Advancing Education, Research, and Quality of Care for the Head and Neck oncology patient.
Free flap reconstructive surgery allows restoration of complex head and neck defects in otolaryngology (ENT), plastic surgery, and maxillofacial surgery. Despite the widespread reconstructive applications, Medicare reimbursement trends for free flap procedures between these specialties have not been extensively studied. Between 2013 and 2022, Medicare spending increased from $585.7 billion to $944.3 billion – an increase by over 60%. This growth necessitates further investigation into utilization, charges, and reimbursements for free flap procedures across specialties.
This study analyzed Centers for Medicare & Medicaid Services (CMS) Medicare Physician & Other Practitioners Data (2013–2022) for CPT codes 15757 (free skin flaps) and 20969 (free osteocutaneous flaps) by specialty (otolaryngology, plastic and reconstructive surgery, and maxillofacial surgery). We assessed procedure utilization, average reported costs (total charges/total procedures), reimbursements (total reimbursements/total procedures), and charge-to-reimbursement ratios (CRRs) stratified by specialty and adjusted for inflation.
The analysis included 5,078 free flap services reported to Medicare Part B between 2013 and 2022. ENT providers increased utilization by over 70% from 2013 to 2022, while plastic surgery and maxillofacial surgery utilization remained stable over the same period. Among ENT providers, reimbursements decreased significantly from 2013 to 2020, 2021, and 2022 (p<0.01), and charges declined significantly from 2016 to 2021 and 2022 (p<0.05). The CRR for ENT remained stable over time around 7.65, whereas plastic surgery exhibited the largest CRR gap at 9.54 in 2022, indicating a substantial discrepancy between charges and reimbursements. Maxillofacial surgery had limited data availability for 2016, 2017, and 2019 but showed the second-highest CRR at 8.87 in 2022.

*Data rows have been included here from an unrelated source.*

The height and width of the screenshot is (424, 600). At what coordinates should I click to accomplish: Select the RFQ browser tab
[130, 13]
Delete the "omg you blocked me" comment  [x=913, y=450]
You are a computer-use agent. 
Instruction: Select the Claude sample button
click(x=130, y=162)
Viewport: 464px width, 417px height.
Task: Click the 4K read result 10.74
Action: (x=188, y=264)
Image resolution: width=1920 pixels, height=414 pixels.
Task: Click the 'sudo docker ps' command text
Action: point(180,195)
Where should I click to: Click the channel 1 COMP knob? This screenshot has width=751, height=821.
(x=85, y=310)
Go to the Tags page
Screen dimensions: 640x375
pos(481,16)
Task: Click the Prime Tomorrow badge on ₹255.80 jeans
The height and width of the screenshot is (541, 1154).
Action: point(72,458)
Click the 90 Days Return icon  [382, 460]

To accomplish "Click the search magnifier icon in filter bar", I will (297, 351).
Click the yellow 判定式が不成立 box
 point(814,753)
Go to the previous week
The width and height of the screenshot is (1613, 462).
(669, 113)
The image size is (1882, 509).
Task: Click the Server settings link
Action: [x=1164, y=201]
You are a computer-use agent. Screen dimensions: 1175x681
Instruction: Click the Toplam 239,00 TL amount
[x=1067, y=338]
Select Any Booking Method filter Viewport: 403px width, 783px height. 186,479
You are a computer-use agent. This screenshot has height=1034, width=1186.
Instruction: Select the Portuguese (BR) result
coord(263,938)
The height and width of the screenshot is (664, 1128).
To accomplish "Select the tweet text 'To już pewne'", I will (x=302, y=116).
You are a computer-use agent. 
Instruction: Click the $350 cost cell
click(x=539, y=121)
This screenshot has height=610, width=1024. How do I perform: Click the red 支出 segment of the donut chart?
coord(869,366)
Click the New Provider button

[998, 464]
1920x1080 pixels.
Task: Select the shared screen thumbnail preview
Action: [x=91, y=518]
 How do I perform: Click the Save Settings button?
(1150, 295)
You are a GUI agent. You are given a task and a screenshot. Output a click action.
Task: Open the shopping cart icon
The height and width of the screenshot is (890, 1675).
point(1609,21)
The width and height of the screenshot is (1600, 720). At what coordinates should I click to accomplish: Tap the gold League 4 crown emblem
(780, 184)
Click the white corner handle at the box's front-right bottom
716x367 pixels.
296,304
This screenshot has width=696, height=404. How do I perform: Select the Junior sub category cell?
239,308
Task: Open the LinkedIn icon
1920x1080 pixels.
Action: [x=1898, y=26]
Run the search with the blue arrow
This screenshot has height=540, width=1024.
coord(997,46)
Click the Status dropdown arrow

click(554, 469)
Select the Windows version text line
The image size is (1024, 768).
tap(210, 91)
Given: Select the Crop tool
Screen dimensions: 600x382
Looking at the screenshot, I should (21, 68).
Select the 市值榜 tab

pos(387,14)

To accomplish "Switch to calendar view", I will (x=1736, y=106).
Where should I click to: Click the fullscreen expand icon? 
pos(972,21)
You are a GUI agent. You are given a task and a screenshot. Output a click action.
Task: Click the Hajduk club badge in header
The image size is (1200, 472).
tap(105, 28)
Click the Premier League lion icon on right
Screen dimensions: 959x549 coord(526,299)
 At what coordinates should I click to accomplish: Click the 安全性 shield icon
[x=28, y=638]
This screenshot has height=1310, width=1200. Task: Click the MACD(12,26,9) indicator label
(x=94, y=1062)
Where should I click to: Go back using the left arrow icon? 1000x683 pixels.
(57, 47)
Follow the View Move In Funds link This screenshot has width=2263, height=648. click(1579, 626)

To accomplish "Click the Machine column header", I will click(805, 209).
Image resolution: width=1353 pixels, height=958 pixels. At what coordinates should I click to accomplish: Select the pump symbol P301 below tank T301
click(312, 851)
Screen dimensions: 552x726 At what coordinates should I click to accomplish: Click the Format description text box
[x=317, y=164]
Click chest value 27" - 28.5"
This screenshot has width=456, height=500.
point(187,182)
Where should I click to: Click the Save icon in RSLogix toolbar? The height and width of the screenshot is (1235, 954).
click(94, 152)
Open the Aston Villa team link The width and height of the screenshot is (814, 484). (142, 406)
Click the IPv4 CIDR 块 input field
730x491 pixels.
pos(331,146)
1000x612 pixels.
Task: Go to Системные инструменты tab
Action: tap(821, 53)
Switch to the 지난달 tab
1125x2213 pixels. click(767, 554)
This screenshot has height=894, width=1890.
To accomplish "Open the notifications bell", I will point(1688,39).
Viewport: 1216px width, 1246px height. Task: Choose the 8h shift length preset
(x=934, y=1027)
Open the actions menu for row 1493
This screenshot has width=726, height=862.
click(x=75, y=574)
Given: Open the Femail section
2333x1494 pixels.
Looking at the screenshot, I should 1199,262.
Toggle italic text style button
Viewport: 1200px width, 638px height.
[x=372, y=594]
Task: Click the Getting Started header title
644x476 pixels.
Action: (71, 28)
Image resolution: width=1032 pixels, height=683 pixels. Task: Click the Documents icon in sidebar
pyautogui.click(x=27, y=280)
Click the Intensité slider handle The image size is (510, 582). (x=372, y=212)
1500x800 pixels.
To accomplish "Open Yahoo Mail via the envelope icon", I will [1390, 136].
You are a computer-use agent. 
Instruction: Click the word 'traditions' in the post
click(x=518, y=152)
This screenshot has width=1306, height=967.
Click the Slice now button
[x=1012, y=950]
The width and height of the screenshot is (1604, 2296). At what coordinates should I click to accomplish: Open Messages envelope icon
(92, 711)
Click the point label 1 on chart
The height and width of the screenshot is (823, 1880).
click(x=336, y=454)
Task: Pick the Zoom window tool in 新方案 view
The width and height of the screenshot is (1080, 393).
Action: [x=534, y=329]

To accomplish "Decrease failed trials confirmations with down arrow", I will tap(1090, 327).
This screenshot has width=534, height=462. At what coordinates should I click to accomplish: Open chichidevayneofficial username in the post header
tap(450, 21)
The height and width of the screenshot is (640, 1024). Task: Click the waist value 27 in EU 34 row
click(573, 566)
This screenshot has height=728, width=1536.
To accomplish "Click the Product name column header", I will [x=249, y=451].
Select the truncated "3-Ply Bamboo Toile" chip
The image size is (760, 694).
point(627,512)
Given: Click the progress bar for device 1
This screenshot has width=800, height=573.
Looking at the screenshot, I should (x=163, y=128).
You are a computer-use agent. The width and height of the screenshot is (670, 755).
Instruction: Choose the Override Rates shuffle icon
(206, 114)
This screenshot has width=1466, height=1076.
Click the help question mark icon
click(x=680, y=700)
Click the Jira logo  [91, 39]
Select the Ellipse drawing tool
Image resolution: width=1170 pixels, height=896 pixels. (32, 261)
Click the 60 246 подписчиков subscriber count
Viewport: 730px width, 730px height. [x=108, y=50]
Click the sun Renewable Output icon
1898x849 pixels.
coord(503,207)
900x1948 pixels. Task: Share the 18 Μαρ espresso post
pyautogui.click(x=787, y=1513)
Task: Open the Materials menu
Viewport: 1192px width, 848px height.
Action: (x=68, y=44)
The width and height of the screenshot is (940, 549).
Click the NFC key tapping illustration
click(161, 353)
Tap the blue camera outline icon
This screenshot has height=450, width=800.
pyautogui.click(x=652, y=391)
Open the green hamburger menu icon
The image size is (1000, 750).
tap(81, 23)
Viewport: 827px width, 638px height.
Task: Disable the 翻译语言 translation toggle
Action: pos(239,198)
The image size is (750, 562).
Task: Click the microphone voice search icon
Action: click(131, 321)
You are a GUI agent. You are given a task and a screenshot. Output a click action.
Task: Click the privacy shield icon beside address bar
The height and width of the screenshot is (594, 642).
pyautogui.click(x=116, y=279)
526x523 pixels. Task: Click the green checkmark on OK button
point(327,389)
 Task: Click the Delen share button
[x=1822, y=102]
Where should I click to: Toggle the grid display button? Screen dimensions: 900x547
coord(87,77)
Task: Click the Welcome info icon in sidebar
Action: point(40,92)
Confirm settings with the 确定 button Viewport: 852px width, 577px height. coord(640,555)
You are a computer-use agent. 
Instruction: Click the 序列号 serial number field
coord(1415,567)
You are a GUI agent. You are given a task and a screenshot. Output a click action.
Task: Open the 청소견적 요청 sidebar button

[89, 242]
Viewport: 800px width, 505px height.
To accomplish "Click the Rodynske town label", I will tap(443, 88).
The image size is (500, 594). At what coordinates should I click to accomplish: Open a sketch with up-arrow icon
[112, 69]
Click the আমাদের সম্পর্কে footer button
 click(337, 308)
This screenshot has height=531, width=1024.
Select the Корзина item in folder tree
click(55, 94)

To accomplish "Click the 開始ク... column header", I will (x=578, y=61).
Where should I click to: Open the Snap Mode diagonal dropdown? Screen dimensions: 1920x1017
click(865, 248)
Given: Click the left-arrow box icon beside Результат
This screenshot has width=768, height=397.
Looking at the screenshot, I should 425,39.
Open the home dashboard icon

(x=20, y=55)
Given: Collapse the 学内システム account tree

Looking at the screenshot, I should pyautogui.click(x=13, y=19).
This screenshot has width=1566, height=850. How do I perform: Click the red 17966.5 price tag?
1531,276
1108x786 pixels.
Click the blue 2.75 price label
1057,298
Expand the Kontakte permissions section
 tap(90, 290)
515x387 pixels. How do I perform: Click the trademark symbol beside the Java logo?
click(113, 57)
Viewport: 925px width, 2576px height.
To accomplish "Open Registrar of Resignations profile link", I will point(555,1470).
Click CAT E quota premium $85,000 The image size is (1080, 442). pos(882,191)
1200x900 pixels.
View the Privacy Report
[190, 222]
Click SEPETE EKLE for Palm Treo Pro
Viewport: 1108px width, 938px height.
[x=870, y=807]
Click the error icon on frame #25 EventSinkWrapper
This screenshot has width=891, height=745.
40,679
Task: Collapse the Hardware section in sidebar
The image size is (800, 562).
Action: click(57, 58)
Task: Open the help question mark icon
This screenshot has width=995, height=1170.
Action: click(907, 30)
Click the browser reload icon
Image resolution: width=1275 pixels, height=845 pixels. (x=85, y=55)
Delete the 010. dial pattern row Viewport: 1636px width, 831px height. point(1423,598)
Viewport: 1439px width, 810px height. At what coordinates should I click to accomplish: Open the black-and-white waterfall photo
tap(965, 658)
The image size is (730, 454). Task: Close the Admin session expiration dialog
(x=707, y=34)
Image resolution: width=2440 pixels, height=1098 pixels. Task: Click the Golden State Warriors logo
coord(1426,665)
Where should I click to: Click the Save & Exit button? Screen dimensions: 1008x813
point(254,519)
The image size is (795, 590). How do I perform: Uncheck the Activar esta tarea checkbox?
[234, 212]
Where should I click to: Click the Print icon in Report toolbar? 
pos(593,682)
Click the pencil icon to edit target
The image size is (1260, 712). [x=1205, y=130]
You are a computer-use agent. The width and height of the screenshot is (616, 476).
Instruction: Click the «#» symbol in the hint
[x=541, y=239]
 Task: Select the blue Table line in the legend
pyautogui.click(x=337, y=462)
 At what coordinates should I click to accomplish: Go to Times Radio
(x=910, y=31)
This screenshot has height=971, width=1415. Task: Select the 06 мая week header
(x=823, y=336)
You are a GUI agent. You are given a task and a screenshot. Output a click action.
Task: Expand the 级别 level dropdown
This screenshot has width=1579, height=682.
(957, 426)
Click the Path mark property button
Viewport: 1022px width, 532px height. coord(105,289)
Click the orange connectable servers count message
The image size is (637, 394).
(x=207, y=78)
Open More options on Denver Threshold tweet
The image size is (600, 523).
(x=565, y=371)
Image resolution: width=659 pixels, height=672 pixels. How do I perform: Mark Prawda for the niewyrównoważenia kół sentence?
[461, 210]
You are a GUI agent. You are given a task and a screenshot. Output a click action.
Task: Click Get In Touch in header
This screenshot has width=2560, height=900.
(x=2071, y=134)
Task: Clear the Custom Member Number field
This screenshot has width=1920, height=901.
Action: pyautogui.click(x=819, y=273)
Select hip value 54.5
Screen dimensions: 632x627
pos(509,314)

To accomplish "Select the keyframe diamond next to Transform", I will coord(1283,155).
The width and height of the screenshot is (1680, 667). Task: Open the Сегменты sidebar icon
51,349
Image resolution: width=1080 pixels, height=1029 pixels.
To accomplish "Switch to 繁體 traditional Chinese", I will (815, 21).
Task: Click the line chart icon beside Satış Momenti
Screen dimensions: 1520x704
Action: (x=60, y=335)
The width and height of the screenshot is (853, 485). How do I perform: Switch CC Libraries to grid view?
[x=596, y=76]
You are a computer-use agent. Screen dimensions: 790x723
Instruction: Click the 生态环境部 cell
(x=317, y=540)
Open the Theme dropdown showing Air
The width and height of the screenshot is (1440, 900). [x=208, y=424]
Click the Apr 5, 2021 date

The expanding role of free flap reconstruction in managing complex defects and its Medicare reimbursement trends underscore a changing financial landscape. While ENT providers have increased free flap procedure volume, charges and reimbursements for these services have significantly declined over the past decade. In contrast, utilization by plastic and maxillofacial surgery has remained steady, with a notable discrepancy between costs and reimbursements in plastic surgery. Though this database is limited to Medicare Part B data, the findings question whether current reimbursement policies align with evolving practices across specialties utilizing the same CPT codes. The growing prevalence of free flap reconstruction highlights the need for a deeper understanding of trends to ensure policies reflect the true clinical value of these technically complex procedures.